### Instructions for the task
Copy out each line of the records below word for word, leaving out the pictures.

(Records on locating items on screens)
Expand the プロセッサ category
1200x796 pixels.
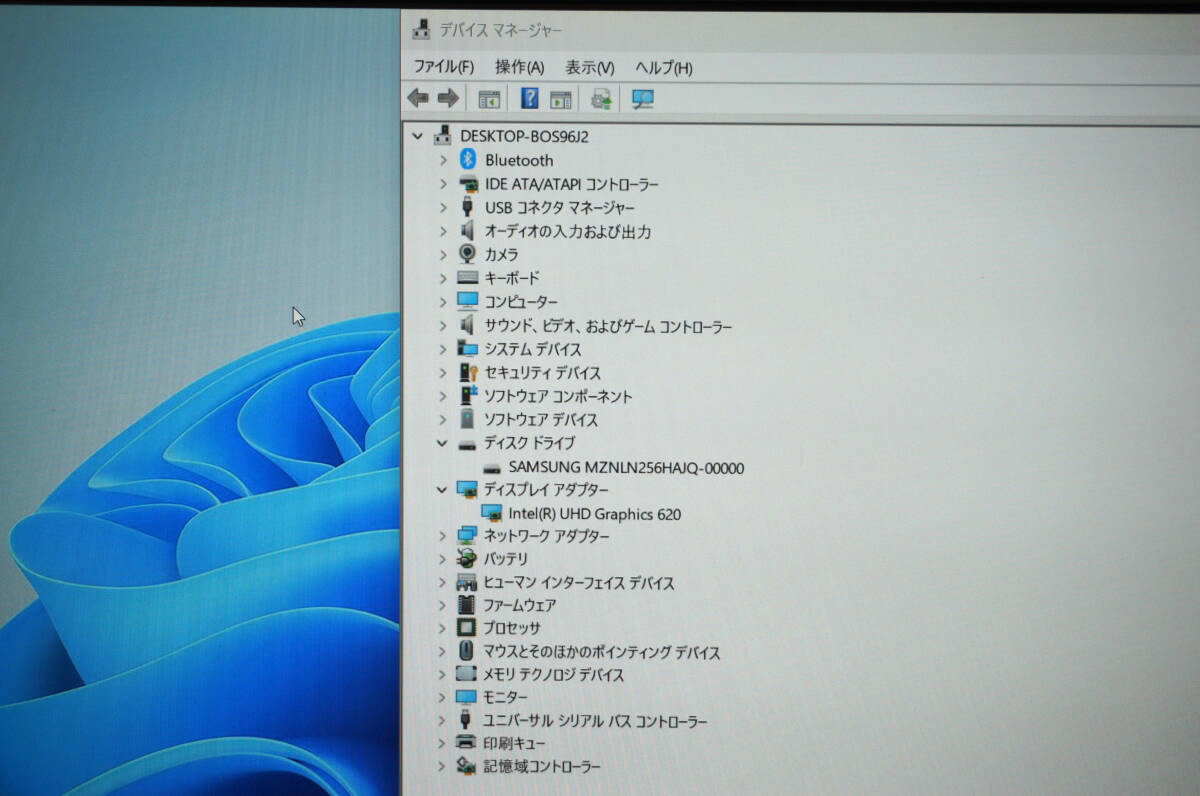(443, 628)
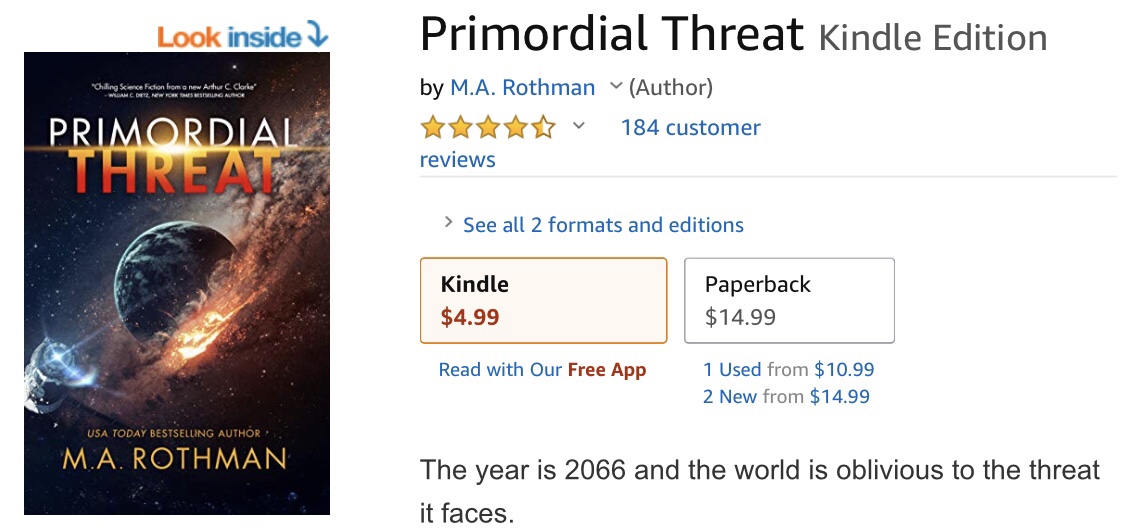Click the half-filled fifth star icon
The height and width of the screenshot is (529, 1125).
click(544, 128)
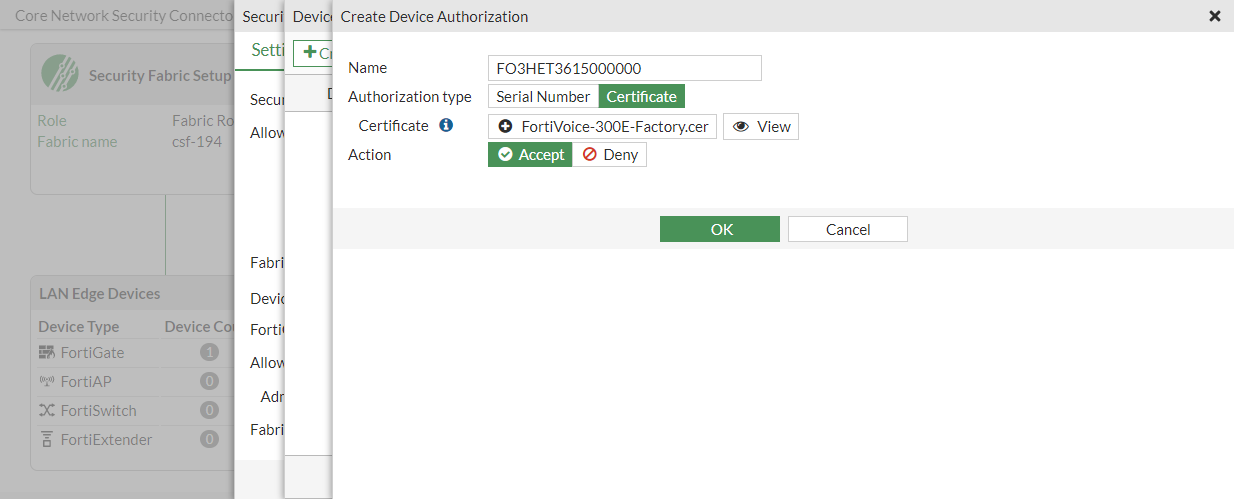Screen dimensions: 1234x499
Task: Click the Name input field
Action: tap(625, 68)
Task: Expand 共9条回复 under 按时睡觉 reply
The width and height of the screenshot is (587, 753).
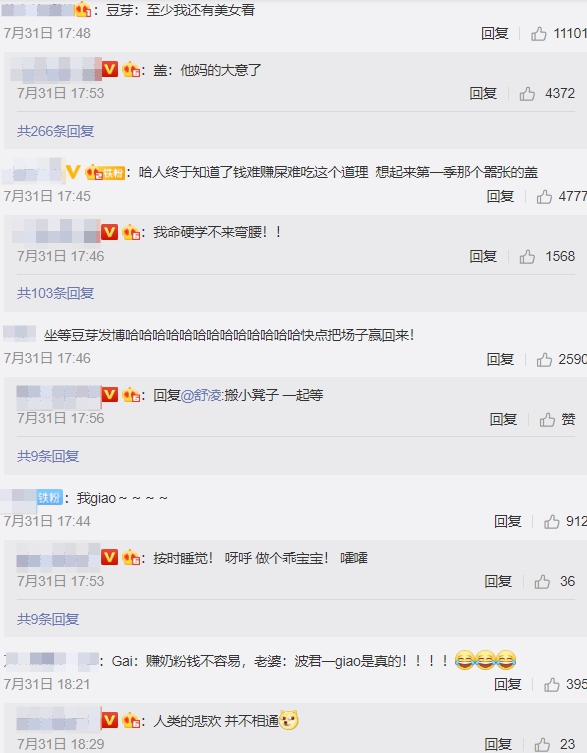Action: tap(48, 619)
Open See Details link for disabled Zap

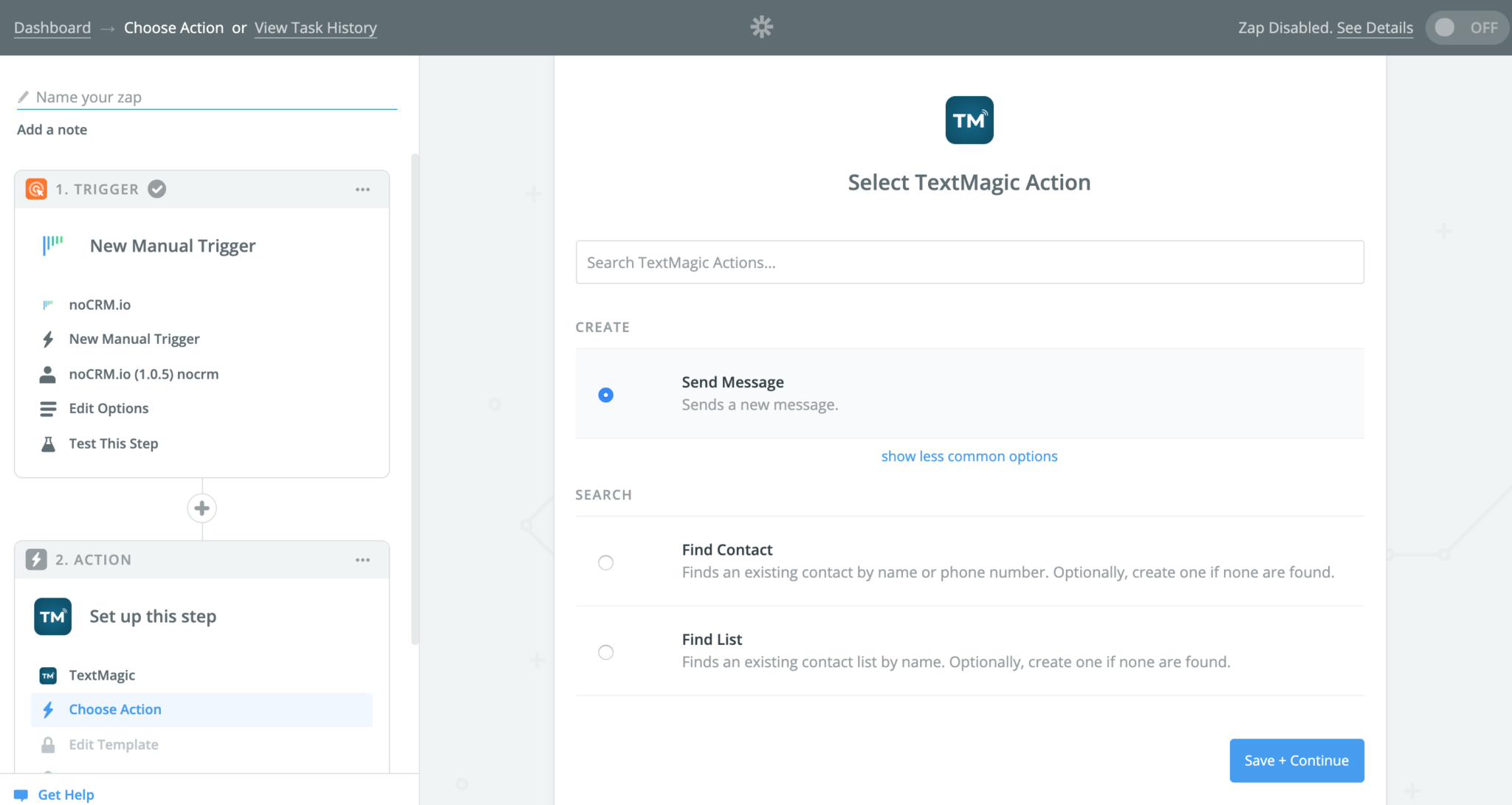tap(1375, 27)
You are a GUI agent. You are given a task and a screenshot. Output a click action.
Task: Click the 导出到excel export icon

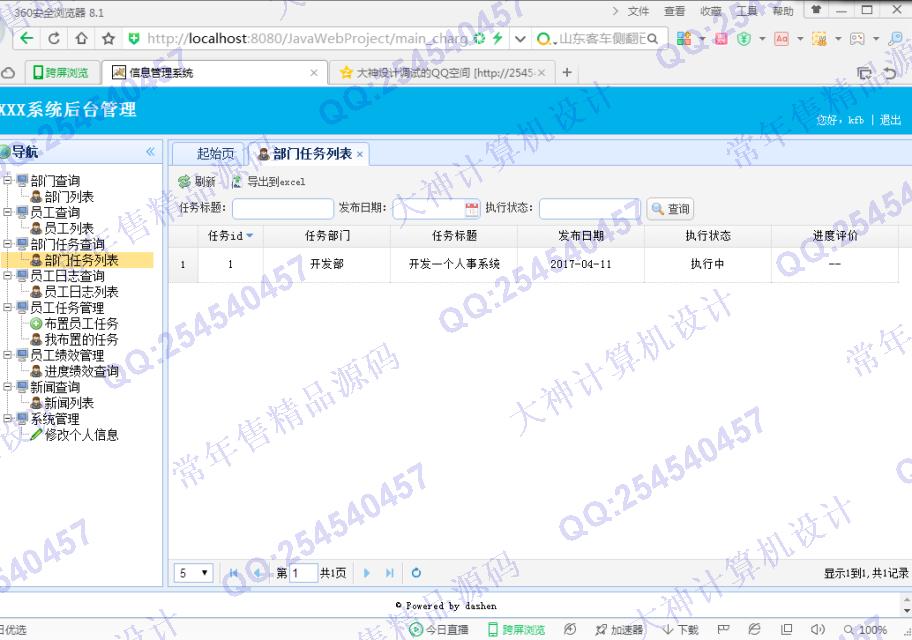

### Solution
Expand the プロセッサ category
1200x796 pixels.
(443, 628)
Click the half-filled fifth star icon
The height and width of the screenshot is (529, 1125).
click(544, 128)
Screen dimensions: 1234x499
Task: Click the Name input field
Action: tap(625, 68)
Task: Expand 共9条回复 under 按时睡觉 reply
The width and height of the screenshot is (587, 753).
Action: tap(48, 619)
Open See Details link for disabled Zap

tap(1375, 27)
You are a GUI agent. You are given a task and a screenshot. Output a click action.
Task: Click the 导出到excel export icon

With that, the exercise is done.